Contudo, a interpretação até então proferida pelo Supremo Tribunal Federal não era
essa, mas a de que os Chefes do Poder Executivo, ainda quando investidos na condição
de ordenadores de despesas, apenas se submetem ao julgamento político do Poder
Legislativo, não cabendo aos Tribunais de Contas julgarem suas contas com base no
inciso II do art. 71 da Carta Magna. (RE 597362/BA – repercussão geral)
Com a Lei da Ficha Limpa e o recente julgamento emitido pelo Supremo Tribunal
Federal, penso ter sido a matéria superada, passando a haver, no plano
infraconstitucional, preceito expresso prevendo a necessidade de duplo julgamento no
caso de Chefe do Poder Executivo acumulando a função de ordenador de despesas.
Assim, passou a ser inelegível o mandatário que, na condição de ordenador de despesas,
tem suas contas rejeitadas por irregularidade insanável que configure ato doloso de
improbidade administrativa pelo Tribunal de Contas, no exercício da competência
prevista no inciso II do art. 71 da Carta Magna.

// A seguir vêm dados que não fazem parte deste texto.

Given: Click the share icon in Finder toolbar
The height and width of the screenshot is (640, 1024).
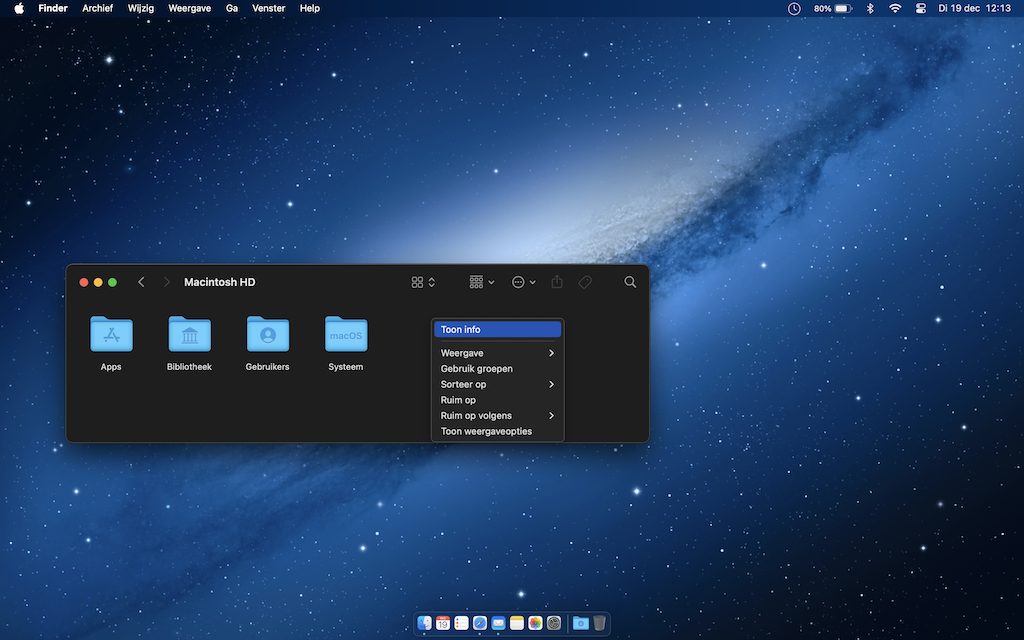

Desta feita, salvo se o Supremo Tribunal Federal modificar seu entendimento no
julgamento do RE 597362/BA, reconhecido como de repercussão geral, conclui-se ser
constitucional a expressão "aplicando-se o disposto no inciso II do art. 71 da
Constituição Federal, a todos os ordenadores de despesa, sem exclusão de mandatários
que houverem agido nessa condição", acrescida ao texto da alínea "g", do inciso I do
art. 1º da LC nº 64/90 pela LC nº 135/10.